# TO BE DONE
- 1) According to the memorandum order, how many interrogatories does Plaintiff's First Set of Interrogatories include?
- 2) Continue the memorandum order from where it stops.

# SELECTION
--- start ---

UNITED STATES DISTRICT COURT NORTHERN DISTRICT OF TEXAS DALLAS DIVISION
May 9, 2014
No. 3:13-CV-1388-M (BF) (N.D. Tex. May. 9, 2014)

Opinion

No. 3:13-CV-1388-M (BF)

05-09-2014

DONALD MILES, Plaintiff, v. HSC-HOPSON SERVICES CO., INC. and DANNIS HOPSON, Defendants.


MEMORANDUM ORDER

Defendants HSC-Hopson Services Co., Inc. and Dannis Hopson have filed a motion to quash certain discovery requests served by Plaintiff Donald Miles in this civil action for alleged unpaid overtime compensation and other relief under the Fair Labor Standards Act ("FLSA"), as amended, 29 U.S.C. § 216(b). As grounds for their motion, Defendants contend that Plaintiff's attempt to serve his First Set of Interrogatories, Requests for Admission, and Requests for Production failed to comply with the requirements of Fed. R. Civ. P. 5(b) and the deadlines established by the District Court's scheduling order. Defendants also contend that Plaintiff's First Set of Interrogatories includes 28 interrogatories, which exceeds the limit established by Fed. R. Civ. P. 33(a)(1). Plaintiff did not file a written response to Defendant's motion. Accordingly, the Court considers the motion with the benefit of a response.

--- end ---

# GIVEN ENTRIES
--- start ---

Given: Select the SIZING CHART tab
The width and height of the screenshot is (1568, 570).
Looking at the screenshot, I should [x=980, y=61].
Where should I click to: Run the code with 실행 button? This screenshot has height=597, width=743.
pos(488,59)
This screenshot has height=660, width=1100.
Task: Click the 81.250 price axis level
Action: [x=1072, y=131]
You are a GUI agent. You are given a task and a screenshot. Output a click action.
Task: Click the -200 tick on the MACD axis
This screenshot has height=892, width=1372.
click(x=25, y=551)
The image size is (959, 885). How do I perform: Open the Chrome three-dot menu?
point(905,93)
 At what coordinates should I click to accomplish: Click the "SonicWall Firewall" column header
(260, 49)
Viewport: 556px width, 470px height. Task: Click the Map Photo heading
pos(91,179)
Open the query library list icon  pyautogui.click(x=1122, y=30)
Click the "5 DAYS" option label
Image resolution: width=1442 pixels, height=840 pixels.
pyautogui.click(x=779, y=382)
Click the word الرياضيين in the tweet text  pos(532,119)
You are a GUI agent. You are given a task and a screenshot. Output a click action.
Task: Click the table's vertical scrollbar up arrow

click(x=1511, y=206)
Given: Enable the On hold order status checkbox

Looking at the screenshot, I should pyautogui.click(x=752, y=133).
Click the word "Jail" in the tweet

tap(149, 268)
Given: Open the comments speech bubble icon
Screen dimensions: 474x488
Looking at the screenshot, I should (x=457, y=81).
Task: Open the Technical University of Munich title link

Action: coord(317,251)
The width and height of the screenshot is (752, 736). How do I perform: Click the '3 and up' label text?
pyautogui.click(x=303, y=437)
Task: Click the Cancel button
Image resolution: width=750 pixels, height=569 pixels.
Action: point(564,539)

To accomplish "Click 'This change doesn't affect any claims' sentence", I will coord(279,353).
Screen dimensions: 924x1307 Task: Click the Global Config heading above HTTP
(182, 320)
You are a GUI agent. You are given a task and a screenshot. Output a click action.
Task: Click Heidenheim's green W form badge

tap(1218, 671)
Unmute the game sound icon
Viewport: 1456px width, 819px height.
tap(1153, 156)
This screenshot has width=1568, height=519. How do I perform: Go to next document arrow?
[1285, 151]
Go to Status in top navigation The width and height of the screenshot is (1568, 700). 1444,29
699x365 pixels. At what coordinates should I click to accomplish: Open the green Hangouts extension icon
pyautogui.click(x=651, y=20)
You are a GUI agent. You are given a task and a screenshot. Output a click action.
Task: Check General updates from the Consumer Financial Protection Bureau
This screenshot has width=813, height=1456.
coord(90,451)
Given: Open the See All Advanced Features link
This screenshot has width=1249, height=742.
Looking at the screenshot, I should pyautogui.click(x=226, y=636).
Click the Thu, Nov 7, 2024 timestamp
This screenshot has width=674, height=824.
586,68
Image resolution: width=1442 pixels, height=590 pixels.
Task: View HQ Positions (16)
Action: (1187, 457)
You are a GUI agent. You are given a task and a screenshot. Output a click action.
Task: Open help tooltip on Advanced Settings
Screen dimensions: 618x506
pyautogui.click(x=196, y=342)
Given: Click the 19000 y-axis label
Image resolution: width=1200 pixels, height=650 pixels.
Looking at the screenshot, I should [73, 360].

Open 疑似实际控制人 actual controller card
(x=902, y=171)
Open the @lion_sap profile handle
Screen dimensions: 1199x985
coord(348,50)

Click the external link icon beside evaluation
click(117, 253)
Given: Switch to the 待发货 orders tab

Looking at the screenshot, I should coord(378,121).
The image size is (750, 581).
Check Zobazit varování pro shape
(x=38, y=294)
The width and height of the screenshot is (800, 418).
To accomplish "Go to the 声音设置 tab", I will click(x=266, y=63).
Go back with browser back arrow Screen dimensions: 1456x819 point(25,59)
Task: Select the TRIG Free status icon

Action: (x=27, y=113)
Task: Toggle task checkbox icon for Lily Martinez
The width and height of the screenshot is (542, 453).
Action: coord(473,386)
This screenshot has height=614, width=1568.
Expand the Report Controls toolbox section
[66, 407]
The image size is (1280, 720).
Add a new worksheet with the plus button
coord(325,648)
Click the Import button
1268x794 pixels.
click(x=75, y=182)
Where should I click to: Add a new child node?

--- end ---

# THE REPLIES
- 1) It includes 28 interrogatories.

- 2)
Under Rule 5 of the Federal Rules of Civil Procedure a pleading or paper other than the initial complaint, including a discovery request, is properly served by:

(A) handing it to the person;
(B) leaving it:
(i) at the person's office with a clerk or other person in charge or, if no one is in charge, in a conspicuous place in the office; or
(ii) if the person has no office or the office is closed, at the person's dwelling or usual place of abode with someone of suitable age and discretion who resides there;
(C) mailing it to the person's last known address—in which event service is complete upon mailing;
(D) leaving it with the court clerk if the person has no known address;
(E) sending it by electronic means if the person consented in writing—in which event service is complete upon transmission, but is not effective if the serving party learns that it did not reach the person to be served; or
(F) delivering it by any other means that the person consented to in writing—in which event service is complete when the person making service delivers it to the agency designated to make delivery.
FED. R. CIV. P. 5(b)(2). Further, where a party is represented by an attorney, service must be made on the attorney. FED. R. CIV. P. 5(b)(1).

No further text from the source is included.